Directions for this task: Reproduce verbatim the part of the records that opens with the line containing "The width and" and runs through the final line of the records.

Data extracted from a collection:
========================================

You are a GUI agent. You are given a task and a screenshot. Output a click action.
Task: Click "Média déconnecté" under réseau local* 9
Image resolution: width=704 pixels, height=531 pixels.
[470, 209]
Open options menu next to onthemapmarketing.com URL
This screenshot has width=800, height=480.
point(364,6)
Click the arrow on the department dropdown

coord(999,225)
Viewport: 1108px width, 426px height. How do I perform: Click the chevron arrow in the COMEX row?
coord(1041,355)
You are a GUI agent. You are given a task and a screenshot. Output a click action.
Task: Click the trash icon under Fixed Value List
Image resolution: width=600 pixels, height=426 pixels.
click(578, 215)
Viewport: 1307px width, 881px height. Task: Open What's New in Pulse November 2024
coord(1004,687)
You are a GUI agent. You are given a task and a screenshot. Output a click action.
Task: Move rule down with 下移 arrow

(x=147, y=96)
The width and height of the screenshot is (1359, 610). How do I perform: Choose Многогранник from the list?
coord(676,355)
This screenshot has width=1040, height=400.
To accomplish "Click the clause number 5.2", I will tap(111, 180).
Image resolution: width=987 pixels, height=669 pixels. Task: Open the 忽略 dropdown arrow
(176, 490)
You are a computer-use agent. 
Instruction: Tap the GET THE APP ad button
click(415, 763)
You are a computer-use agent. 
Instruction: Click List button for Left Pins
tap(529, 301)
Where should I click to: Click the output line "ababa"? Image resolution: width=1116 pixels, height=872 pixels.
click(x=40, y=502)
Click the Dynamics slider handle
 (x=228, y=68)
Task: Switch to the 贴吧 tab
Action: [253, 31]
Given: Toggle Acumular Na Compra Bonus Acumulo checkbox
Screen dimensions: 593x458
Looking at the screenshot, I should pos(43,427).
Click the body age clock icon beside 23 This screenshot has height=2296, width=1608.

========================================

Solution below:
The width and height of the screenshot is (1359, 610). How do I perform: Choose Многогранник from the list?
coord(676,355)
This screenshot has width=1040, height=400.
To accomplish "Click the clause number 5.2", I will tap(111, 180).
Image resolution: width=987 pixels, height=669 pixels. Task: Open the 忽略 dropdown arrow
(176, 490)
You are a computer-use agent. 
Instruction: Tap the GET THE APP ad button
click(415, 763)
You are a computer-use agent. 
Instruction: Click List button for Left Pins
tap(529, 301)
Where should I click to: Click the output line "ababa"? Image resolution: width=1116 pixels, height=872 pixels.
click(x=40, y=502)
Click the Dynamics slider handle
 (x=228, y=68)
Task: Switch to the 贴吧 tab
Action: [253, 31]
Given: Toggle Acumular Na Compra Bonus Acumulo checkbox
Screen dimensions: 593x458
Looking at the screenshot, I should pos(43,427).
Click the body age clock icon beside 23 This screenshot has height=2296, width=1608.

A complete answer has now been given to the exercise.